It’s well known that the 10 to 100 trillion bacterial cells that live in the human intestinal tract (comprising the gut microbiome) help digest food, provide essential micronutrients, and keep harmful bacteria from overwhelming us. Disturbances in the gut microbiome (so-called dysbiosis) have been associated with various illnesses, such as colorectal cancer, obesity, and IBS (irritable bowel syndrome), with a possible role, also for Alzheimer’s disease and other abnormalities of the brain.
To this list, we can now add rheumatoid arthritis (RA).

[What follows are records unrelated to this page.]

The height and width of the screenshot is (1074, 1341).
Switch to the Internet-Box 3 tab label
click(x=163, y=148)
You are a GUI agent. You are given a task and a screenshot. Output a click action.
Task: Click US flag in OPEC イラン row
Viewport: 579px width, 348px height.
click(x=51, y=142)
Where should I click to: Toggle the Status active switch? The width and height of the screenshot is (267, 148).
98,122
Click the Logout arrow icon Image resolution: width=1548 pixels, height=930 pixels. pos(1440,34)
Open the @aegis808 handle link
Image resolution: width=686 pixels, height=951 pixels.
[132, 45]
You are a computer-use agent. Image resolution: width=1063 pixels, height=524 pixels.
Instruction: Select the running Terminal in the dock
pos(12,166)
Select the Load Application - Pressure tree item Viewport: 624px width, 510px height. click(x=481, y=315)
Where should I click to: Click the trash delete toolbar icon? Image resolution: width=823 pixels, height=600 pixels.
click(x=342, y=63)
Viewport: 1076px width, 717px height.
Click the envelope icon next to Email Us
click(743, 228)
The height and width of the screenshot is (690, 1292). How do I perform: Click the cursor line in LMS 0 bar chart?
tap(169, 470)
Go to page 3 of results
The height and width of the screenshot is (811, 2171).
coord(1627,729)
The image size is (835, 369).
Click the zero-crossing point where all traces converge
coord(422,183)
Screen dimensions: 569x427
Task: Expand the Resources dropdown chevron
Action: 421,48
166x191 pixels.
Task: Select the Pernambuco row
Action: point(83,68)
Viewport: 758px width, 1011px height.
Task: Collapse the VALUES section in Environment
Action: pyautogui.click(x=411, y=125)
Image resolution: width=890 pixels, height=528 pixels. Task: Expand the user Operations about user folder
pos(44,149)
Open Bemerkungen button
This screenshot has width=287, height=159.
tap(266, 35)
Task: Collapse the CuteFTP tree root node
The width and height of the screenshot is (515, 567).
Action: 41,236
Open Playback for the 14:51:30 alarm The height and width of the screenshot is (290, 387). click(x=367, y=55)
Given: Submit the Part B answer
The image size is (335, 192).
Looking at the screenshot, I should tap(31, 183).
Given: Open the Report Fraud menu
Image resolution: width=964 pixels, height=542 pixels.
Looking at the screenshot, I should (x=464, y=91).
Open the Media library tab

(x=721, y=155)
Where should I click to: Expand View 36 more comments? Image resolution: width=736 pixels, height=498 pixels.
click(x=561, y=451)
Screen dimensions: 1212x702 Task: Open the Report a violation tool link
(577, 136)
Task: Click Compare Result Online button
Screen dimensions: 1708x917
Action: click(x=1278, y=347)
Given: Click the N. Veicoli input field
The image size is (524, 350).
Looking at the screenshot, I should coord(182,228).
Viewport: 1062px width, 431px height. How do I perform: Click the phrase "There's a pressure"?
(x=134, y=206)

Earlier this month, Jose Scher and his colleagues, in a report published in eLIFE, presented evidence (based on DNA sequencing of 16S ribosomal genes) that sufferers of newly diagnosed, as-yet-untreated RA have a gut biome that is significantly enriched in Prevotella copri, a bacterium that exists as a minority species in the normal microbiota.
Overall, 75% of new-onset untreated rheumatoid arthritis (NORA) patients had P. copri versus 11.5% for chronic, treated AR patients and 21.4% of healthy controls.
To see if the Prevotella-associated metagenome is sufficient to predispose to increased inflammatory responses, antibiotic-treated mice were colonized with P. copri by oral gavage. Analysis of DNA extracted from fecal samples two weeks post-gavage confirmed robust colonization with P. copri. Said the researchers:
In comparison to fecal DNA from mice gavaged with media alone, P. copri-colonized mice had reduced Bacteroidales and Lachnospiraceae… Consistent with a previous report of a Prevotella taxon exacerbating an inflammatory phenotype (Elinav et al., 2011), exposure of P. copri-colonized mice to 2% dextran sulfate sodium (DSS) in drinking water for 7 days resulted in more severe colitis as assessed by enhanced weight loss, worse endoscopic score, and increased epithelial damage on histological analysis when compared to littermate controls gavaged with media alone… These data suggest that a Prevotella-defined microbiome may have the propensity to support inflammation in the context of a genetically susceptible host.
It is well established that RA is a multifactorial disease that occurs in sequential phases. Typically, the disease is preceded by a prolonged period of autoimmunity (i.e., presence of circulating auto-antibodies), in a pre-clinical state that lasts many years, during which time one sees no clinical or histologic evidence of inflammatory arthritis. With the onset of clinical disease, auto-antibodies increase along with circulating pro-inflammatory cytokines. This has led to the so-called “second-event” hypothesis in RA, which proposes that an environmental factor of some kind triggers systemic joint inflammation in the context of pre-existent autoimmunity. A change in the gut microbiome (of a kind that favors Prevotella copri) might be the final triggering event.
The report by Scher et al. by no means proves a causal role for gut bacteria in development of RA, but it adds new handwriting on the wall (saying that gut bacteria may very well play a role in development of RA) and points the way to new research and/or additional prevention and treatment options (perhaps involving probiotics and/or fecal transplant technology). If nothing else, it underscores the importance of gut bacteria (which outnumber human cells ten-to-one) in keeping our bodies healthy and points up the fact that the human body is, at the end of the day, an ecosystem that (like any other ecosystem) relies on a delicate balance between competing and cooperating elements for its ongoing successful existence.